Jack & Jill
| Producer | Todd Garner, Adam Sandler, Jack Giarraputo |
| Director | Dennis Dugan |
| Release Date | 11-Nov-2011 |
| Cast | Adam Sandler, Katie Holmes, Al Pacino, Regis Philbin |
Movie Report
Jack & Jill, initially titled The Weird Personality, is a comedy-film that stars Adam Sandler, Katie Holmes and Al Pacino. In the film, Jack, a family man(Adam Sandler), and his wife(Katie Holmes) are forced to deal with his twin sister(also Adam Sandler) from the Bronx when she comes to Los Angeles to visit for Thanksgiving and won’t leave. Adam Sandler will play both characters. Katie Holmes would play Sandler's wife; Al Pacino is set to play himself.
Movie Review:-Sandler has made a handful of more mature comedies; this is not one of them. Back in whoopee cushion territory with an undernourished vein of sentiment, he takes a co-writing credit with Steve Koren, from a story by Ben Zook. But the movie, directed with workman-like diligence by frequent Sandler collaborator Dennis Dugan, is less a screenplay than a lazy pitch.
Directed with the customary lack of effort by Dennis Dugan and slopped over with sticky sentimentality in its final moments to mask its overall meanness,Jack & Jill is so bad that you know the people who made it knew better, but simply didn't care enough to fix it. They're pandering to anyone who ever bought tickets to a Happy Madison production, and by buying into this one, you'd only be encouraging them to get worse. Knowing the movie can't entirely rely on Jill's flatulence to baffle its audience, Jack and Jill employs a number of shameless drive-by appearances from across the Hollywood spectrum to replace actual entertainment. Johnny Depp, Jared the Subway Guy, Shaq,Bruce Jenner, the Sham-Wow Guy and Drew Carey (who Jill meets while embarrassing herself on The Price Is Right) all stop by for a cheap laugh.
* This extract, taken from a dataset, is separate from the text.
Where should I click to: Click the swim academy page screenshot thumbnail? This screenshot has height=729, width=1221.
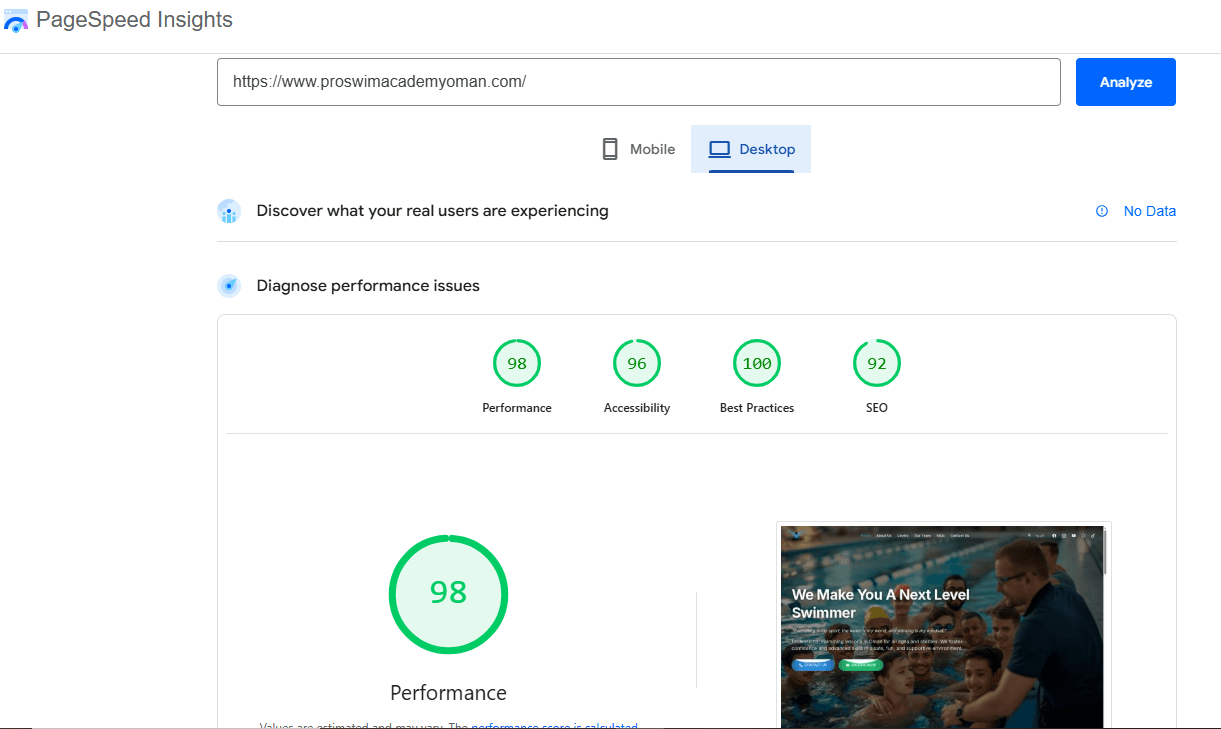940,625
Maybe that's a good thing—the cameos are nonsensical enough to distract from Jack and Jill's plot, one that trudges along at a glacial pace as Jill finds ways to stay at Jack's house and ruin her brother's life.
Jack and Jill isn't really a movie, but more of an extended Royal Caribbean Cruises commercial with a Dunkin Donuts dance number set to an extended fart exploding from a dragged-out Adam Sandler's buttocks. The bar for entertainment value has never been set lower than this film, an experience so toxic to the mind that, along with its PG-rating, should carry a warning label from Surgeon General.